Copy out all of the data exactly as it appears.

<<<<

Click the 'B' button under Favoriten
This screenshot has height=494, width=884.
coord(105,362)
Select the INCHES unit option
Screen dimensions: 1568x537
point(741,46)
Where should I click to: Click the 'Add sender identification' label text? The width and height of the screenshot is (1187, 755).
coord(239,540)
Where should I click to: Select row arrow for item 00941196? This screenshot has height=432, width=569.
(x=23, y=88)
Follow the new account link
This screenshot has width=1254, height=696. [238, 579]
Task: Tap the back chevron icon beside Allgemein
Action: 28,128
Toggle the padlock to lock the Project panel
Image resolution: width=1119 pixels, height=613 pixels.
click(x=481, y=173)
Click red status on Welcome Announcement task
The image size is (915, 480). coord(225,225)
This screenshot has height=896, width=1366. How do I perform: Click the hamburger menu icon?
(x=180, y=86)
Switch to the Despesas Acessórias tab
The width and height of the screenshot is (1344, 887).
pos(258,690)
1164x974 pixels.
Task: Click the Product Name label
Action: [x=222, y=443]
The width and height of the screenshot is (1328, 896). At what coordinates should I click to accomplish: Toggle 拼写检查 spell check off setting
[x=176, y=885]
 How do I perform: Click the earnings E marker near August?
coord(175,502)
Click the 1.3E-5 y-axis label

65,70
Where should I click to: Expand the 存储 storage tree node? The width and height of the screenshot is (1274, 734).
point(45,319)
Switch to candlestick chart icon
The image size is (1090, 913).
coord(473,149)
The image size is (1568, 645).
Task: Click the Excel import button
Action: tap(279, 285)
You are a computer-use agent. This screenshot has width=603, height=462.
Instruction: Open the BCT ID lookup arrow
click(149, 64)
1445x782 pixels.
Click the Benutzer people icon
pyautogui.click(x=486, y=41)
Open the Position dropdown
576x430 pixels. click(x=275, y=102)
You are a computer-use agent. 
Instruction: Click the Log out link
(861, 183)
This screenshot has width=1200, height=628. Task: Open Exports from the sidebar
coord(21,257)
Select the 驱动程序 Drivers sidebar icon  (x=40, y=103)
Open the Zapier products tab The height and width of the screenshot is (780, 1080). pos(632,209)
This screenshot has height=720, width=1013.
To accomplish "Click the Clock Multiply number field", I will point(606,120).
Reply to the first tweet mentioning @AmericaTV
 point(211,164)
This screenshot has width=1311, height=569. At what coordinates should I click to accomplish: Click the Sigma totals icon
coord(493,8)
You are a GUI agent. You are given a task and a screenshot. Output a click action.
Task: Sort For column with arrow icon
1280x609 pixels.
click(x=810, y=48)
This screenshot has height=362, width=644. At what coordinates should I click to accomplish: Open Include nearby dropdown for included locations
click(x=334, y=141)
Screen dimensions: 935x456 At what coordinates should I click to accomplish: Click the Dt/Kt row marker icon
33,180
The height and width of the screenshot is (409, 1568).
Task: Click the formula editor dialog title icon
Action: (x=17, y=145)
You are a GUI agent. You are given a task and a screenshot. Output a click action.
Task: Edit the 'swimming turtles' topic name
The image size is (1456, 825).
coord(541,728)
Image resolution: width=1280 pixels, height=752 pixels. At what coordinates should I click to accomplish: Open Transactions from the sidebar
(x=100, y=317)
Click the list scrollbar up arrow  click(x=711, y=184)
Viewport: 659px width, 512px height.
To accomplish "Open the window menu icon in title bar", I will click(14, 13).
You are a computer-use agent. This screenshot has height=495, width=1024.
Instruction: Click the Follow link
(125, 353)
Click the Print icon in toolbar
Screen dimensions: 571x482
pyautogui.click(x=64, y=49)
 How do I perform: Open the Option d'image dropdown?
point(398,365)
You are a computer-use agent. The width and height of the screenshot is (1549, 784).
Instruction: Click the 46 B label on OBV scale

>>>>

### RESULT BELOW
Click the 'B' button under Favoriten
This screenshot has height=494, width=884.
coord(105,362)
Select the INCHES unit option
Screen dimensions: 1568x537
point(741,46)
Where should I click to: Click the 'Add sender identification' label text? The width and height of the screenshot is (1187, 755).
coord(239,540)
Where should I click to: Select row arrow for item 00941196? This screenshot has height=432, width=569.
(x=23, y=88)
Follow the new account link
This screenshot has width=1254, height=696. [238, 579]
Task: Tap the back chevron icon beside Allgemein
Action: 28,128
Toggle the padlock to lock the Project panel
Image resolution: width=1119 pixels, height=613 pixels.
click(x=481, y=173)
Click red status on Welcome Announcement task
The image size is (915, 480). coord(225,225)
This screenshot has height=896, width=1366. How do I perform: Click the hamburger menu icon?
(x=180, y=86)
Switch to the Despesas Acessórias tab
The width and height of the screenshot is (1344, 887).
pos(258,690)
1164x974 pixels.
Task: Click the Product Name label
Action: [x=222, y=443]
The width and height of the screenshot is (1328, 896). At what coordinates should I click to accomplish: Toggle 拼写检查 spell check off setting
[x=176, y=885]
 How do I perform: Click the earnings E marker near August?
coord(175,502)
Click the 1.3E-5 y-axis label

65,70
Where should I click to: Expand the 存储 storage tree node? The width and height of the screenshot is (1274, 734).
point(45,319)
Switch to candlestick chart icon
The image size is (1090, 913).
coord(473,149)
The image size is (1568, 645).
Task: Click the Excel import button
Action: tap(279, 285)
You are a computer-use agent. This screenshot has width=603, height=462.
Instruction: Open the BCT ID lookup arrow
click(149, 64)
1445x782 pixels.
Click the Benutzer people icon
pyautogui.click(x=486, y=41)
Open the Position dropdown
576x430 pixels. click(x=275, y=102)
You are a computer-use agent. 
Instruction: Click the Log out link
(861, 183)
This screenshot has width=1200, height=628. Task: Open Exports from the sidebar
coord(21,257)
Select the 驱动程序 Drivers sidebar icon  (x=40, y=103)
Open the Zapier products tab The height and width of the screenshot is (780, 1080). pos(632,209)
This screenshot has height=720, width=1013.
To accomplish "Click the Clock Multiply number field", I will point(606,120).
Reply to the first tweet mentioning @AmericaTV
 point(211,164)
This screenshot has width=1311, height=569. At what coordinates should I click to accomplish: Click the Sigma totals icon
coord(493,8)
You are a GUI agent. You are given a task and a screenshot. Output a click action.
Task: Sort For column with arrow icon
1280x609 pixels.
click(x=810, y=48)
This screenshot has height=362, width=644. At what coordinates should I click to accomplish: Open Include nearby dropdown for included locations
click(x=334, y=141)
Screen dimensions: 935x456 At what coordinates should I click to accomplish: Click the Dt/Kt row marker icon
33,180
The height and width of the screenshot is (409, 1568).
Task: Click the formula editor dialog title icon
Action: (x=17, y=145)
You are a GUI agent. You are given a task and a screenshot. Output a click action.
Task: Edit the 'swimming turtles' topic name
The image size is (1456, 825).
coord(541,728)
Image resolution: width=1280 pixels, height=752 pixels. At what coordinates should I click to accomplish: Open Transactions from the sidebar
(x=100, y=317)
Click the list scrollbar up arrow  click(x=711, y=184)
Viewport: 659px width, 512px height.
To accomplish "Open the window menu icon in title bar", I will click(14, 13).
You are a computer-use agent. This screenshot has height=495, width=1024.
Instruction: Click the Follow link
(125, 353)
Click the Print icon in toolbar
Screen dimensions: 571x482
pyautogui.click(x=64, y=49)
 How do I perform: Open the Option d'image dropdown?
point(398,365)
You are a computer-use agent. The width and height of the screenshot is (1549, 784).
Instruction: Click the 46 B label on OBV scale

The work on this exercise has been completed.